Problem -> Only one span of the listing below should come back. It runs from the line with "Task: Close the Internetaccounts window" through the line with "Click the RINEX3 purple legend dot", and each of its lines must be reproduced exactly.

Task inputs ->
▽

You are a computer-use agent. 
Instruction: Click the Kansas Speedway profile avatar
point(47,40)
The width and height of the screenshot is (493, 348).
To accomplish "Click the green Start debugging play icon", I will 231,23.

△
▽

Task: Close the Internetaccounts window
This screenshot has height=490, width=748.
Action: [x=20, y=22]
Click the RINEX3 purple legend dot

△

Response for this exercise ->
Task: Close the Internetaccounts window
This screenshot has height=490, width=748.
Action: [x=20, y=22]
Click the RINEX3 purple legend dot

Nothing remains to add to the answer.